Records drawn from a dataset:
::::::::::
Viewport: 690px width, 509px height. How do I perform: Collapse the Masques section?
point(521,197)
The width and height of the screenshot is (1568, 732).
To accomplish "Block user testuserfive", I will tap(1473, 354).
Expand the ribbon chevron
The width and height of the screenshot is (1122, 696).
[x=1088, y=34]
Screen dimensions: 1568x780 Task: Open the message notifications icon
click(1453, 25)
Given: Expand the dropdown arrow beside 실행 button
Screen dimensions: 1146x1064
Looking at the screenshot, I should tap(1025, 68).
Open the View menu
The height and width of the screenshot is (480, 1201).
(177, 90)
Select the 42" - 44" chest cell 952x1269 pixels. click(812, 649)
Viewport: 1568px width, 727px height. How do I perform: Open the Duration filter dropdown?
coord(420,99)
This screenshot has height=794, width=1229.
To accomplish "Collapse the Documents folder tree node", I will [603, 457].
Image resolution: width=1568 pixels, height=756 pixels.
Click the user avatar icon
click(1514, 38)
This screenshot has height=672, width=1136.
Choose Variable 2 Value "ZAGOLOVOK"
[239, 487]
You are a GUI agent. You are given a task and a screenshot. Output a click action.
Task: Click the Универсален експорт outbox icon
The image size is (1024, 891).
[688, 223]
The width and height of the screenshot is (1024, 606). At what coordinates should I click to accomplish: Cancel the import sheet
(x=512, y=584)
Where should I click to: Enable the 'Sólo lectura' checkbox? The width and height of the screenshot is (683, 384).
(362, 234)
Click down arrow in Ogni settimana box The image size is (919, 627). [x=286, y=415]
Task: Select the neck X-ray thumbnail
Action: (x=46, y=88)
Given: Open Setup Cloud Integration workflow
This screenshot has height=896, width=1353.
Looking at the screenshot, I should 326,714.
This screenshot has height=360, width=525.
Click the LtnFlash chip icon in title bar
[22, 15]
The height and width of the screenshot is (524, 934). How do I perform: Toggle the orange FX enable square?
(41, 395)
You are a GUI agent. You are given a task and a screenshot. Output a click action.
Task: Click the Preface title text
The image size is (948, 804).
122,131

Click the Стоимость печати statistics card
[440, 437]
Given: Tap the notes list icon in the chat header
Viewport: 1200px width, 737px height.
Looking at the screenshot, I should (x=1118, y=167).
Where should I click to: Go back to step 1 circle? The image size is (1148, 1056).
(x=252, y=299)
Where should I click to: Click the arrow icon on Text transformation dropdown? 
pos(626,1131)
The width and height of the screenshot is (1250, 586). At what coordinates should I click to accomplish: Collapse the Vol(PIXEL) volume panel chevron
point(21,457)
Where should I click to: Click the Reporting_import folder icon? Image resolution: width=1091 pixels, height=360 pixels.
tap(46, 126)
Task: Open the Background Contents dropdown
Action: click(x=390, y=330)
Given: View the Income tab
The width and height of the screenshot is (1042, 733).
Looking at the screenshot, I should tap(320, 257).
::::::::::
Problem: Copy every entry exactly. Leave nothing out.

Written solution:
Viewport: 690px width, 509px height. How do I perform: Collapse the Masques section?
point(521,197)
The width and height of the screenshot is (1568, 732).
To accomplish "Block user testuserfive", I will tap(1473, 354).
Expand the ribbon chevron
The width and height of the screenshot is (1122, 696).
[x=1088, y=34]
Screen dimensions: 1568x780 Task: Open the message notifications icon
click(1453, 25)
Given: Expand the dropdown arrow beside 실행 button
Screen dimensions: 1146x1064
Looking at the screenshot, I should tap(1025, 68).
Open the View menu
The height and width of the screenshot is (480, 1201).
(177, 90)
Select the 42" - 44" chest cell 952x1269 pixels. click(812, 649)
Viewport: 1568px width, 727px height. How do I perform: Open the Duration filter dropdown?
coord(420,99)
This screenshot has height=794, width=1229.
To accomplish "Collapse the Documents folder tree node", I will [603, 457].
Image resolution: width=1568 pixels, height=756 pixels.
Click the user avatar icon
click(1514, 38)
This screenshot has height=672, width=1136.
Choose Variable 2 Value "ZAGOLOVOK"
[239, 487]
You are a GUI agent. You are given a task and a screenshot. Output a click action.
Task: Click the Универсален експорт outbox icon
The image size is (1024, 891).
[688, 223]
The width and height of the screenshot is (1024, 606). At what coordinates should I click to accomplish: Cancel the import sheet
(x=512, y=584)
Where should I click to: Enable the 'Sólo lectura' checkbox? The width and height of the screenshot is (683, 384).
(362, 234)
Click down arrow in Ogni settimana box The image size is (919, 627). [x=286, y=415]
Task: Select the neck X-ray thumbnail
Action: (x=46, y=88)
Given: Open Setup Cloud Integration workflow
This screenshot has height=896, width=1353.
Looking at the screenshot, I should 326,714.
This screenshot has height=360, width=525.
Click the LtnFlash chip icon in title bar
[22, 15]
The height and width of the screenshot is (524, 934). How do I perform: Toggle the orange FX enable square?
(41, 395)
You are a GUI agent. You are given a task and a screenshot. Output a click action.
Task: Click the Preface title text
The image size is (948, 804).
122,131

Click the Стоимость печати statistics card
[440, 437]
Given: Tap the notes list icon in the chat header
Viewport: 1200px width, 737px height.
Looking at the screenshot, I should (x=1118, y=167).
Where should I click to: Go back to step 1 circle? The image size is (1148, 1056).
(x=252, y=299)
Where should I click to: Click the arrow icon on Text transformation dropdown? 
pos(626,1131)
The width and height of the screenshot is (1250, 586). At what coordinates should I click to accomplish: Collapse the Vol(PIXEL) volume panel chevron
point(21,457)
Where should I click to: Click the Reporting_import folder icon? Image resolution: width=1091 pixels, height=360 pixels.
tap(46, 126)
Task: Open the Background Contents dropdown
Action: click(x=390, y=330)
Given: View the Income tab
The width and height of the screenshot is (1042, 733).
Looking at the screenshot, I should tap(320, 257).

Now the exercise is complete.